> **WHAT YOU ARE ASKED TO DO**
Nothing but an exact copy is wanted: the line with "5077 (79, 1511)" and each line after it in the data below, last line included.

> **MATERIAL FOR THIS TASK**
=====
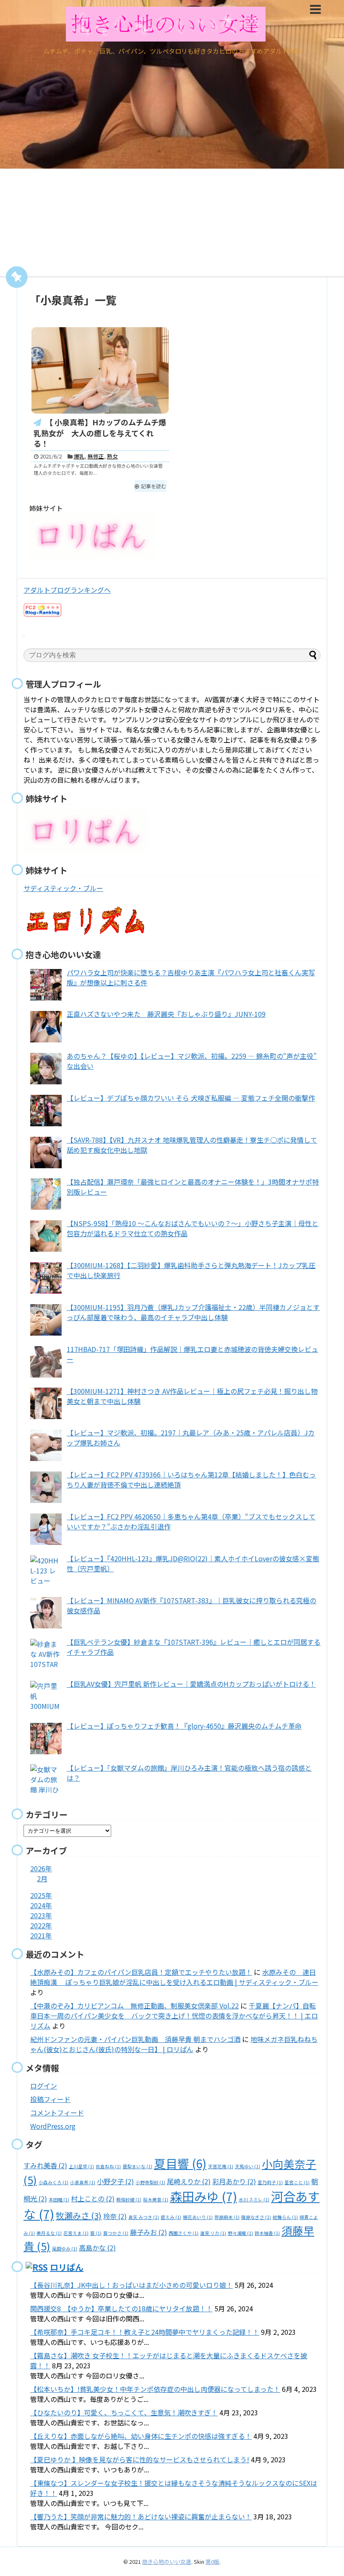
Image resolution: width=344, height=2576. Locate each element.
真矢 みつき (143, 2217)
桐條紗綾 (128, 2199)
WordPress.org (53, 2126)
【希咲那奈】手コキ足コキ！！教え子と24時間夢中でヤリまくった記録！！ (144, 2332)
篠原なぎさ (256, 2217)
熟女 (112, 456)
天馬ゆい (247, 2166)
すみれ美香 (45, 2165)
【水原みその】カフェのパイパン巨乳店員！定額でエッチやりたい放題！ (141, 1972)
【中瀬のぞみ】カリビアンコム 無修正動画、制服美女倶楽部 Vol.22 (134, 2005)
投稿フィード (50, 2099)
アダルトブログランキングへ (67, 590)
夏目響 (180, 2163)
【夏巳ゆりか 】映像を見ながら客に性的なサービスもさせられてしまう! (139, 2459)
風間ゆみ (64, 2248)
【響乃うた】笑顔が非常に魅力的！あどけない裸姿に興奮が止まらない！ (141, 2516)
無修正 (96, 456)
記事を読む (153, 486)
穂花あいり (198, 2217)
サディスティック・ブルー (63, 888)
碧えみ (171, 2217)
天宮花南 (220, 2166)
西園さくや (183, 2233)
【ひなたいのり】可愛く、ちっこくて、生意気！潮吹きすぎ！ (124, 2412)
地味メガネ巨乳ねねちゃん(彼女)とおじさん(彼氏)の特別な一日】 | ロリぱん (174, 2044)
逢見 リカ (213, 2233)
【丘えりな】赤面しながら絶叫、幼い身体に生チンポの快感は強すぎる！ (141, 2436)
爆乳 (79, 456)
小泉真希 (82, 2182)
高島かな (97, 2248)
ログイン (43, 2086)
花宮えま (76, 2233)
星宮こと (297, 2182)
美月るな (49, 2233)
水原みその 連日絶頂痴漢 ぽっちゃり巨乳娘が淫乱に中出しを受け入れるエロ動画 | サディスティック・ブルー (174, 1977)
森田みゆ (203, 2196)
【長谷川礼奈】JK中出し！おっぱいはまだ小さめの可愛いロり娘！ (131, 2285)
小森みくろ (53, 2182)
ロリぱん (66, 2267)
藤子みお (148, 2232)
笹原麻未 (227, 2217)
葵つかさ (115, 2233)
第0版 (212, 2562)
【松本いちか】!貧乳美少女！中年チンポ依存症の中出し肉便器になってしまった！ (155, 2389)
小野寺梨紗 (150, 2182)
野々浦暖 (240, 2233)
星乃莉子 (270, 2182)
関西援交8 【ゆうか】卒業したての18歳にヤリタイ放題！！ (121, 2308)
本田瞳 (59, 2199)
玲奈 (115, 2216)
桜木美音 (155, 2199)
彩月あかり (234, 2181)
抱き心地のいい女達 (166, 2562)
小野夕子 (115, 2181)
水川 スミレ (254, 2199)
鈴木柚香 (267, 2233)
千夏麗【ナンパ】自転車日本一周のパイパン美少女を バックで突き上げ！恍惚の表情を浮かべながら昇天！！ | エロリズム (174, 2015)
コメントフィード (57, 2112)
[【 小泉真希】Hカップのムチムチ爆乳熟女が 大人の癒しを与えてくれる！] (100, 370)
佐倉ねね (108, 2166)
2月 (42, 1878)
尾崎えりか (189, 2181)
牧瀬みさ (79, 2215)
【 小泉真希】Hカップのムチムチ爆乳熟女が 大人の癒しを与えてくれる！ (100, 433)
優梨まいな (137, 2166)
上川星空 (81, 2166)
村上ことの (93, 2198)
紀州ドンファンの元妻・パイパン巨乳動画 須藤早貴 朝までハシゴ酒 (135, 2039)
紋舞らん (285, 2217)
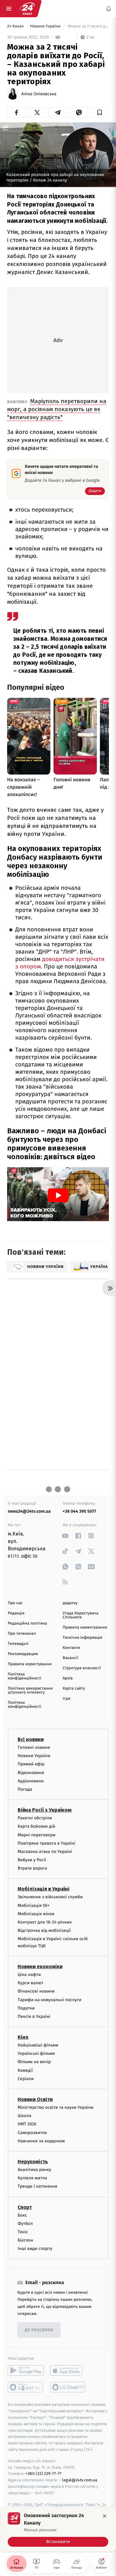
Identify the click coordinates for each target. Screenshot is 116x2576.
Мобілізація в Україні (44, 1889)
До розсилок (39, 2330)
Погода (25, 1789)
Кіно (23, 2037)
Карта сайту (74, 1689)
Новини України (46, 26)
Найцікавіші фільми (38, 2045)
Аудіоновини (31, 1781)
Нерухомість (33, 2162)
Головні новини (34, 1747)
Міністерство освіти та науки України (55, 2107)
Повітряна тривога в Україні (46, 1843)
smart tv (26, 2387)
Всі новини (31, 1739)
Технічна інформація (82, 1638)
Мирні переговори (36, 1835)
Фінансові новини (36, 1991)
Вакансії (70, 1658)
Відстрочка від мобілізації (44, 1930)
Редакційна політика (27, 1623)
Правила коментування (85, 1627)
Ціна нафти (29, 1974)
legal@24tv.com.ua (79, 2480)
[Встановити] (58, 2529)
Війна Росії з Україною (45, 1810)
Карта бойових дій (36, 1826)
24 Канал (16, 26)
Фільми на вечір (34, 2062)
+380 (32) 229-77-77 (43, 2474)
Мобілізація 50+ (33, 1905)
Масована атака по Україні (45, 1851)
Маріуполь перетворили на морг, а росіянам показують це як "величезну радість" (56, 409)
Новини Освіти (35, 2099)
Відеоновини (31, 1772)
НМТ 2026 (27, 2124)
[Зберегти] (100, 112)
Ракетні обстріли (35, 1818)
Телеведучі (18, 1644)
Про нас (15, 1603)
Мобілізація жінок (36, 1913)
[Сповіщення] (108, 8)
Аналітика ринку (34, 2169)
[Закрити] (104, 2516)
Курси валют (30, 1982)
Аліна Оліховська (38, 94)
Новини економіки (40, 1966)
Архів (68, 1678)
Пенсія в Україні (34, 2016)
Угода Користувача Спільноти (81, 1615)
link (65, 1535)
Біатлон (25, 2240)
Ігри (67, 1699)
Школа (24, 2115)
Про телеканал (22, 1634)
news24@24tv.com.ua (29, 1511)
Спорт (25, 2207)
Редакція (16, 1613)
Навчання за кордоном (41, 2141)
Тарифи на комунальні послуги (49, 1999)
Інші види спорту (35, 2248)
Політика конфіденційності (24, 1676)
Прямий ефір (31, 1764)
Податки (26, 2008)
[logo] (27, 8)
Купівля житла (32, 2178)
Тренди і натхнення (37, 2186)
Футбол (25, 2223)
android (26, 2370)
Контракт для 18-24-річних (44, 1922)
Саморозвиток (32, 2132)
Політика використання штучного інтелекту (30, 1691)
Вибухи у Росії (32, 1859)
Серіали (26, 2078)
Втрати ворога (32, 1868)
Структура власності (82, 1668)
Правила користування (30, 1664)
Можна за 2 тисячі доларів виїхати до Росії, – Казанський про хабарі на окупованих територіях (88, 26)
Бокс (22, 2215)
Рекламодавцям (23, 1654)
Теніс (23, 2232)
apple (68, 2370)
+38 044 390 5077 (79, 1511)
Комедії (25, 2070)
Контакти (71, 1648)
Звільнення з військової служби (50, 1897)
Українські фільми (36, 2053)
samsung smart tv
=====
> **TASK SOLUTION**
+38 044 390 5077 (79, 1511)
Комедії (25, 2070)
Контакти (71, 1648)
Звільнення з військової служби (50, 1897)
Українські фільми (36, 2053)
samsung smart tv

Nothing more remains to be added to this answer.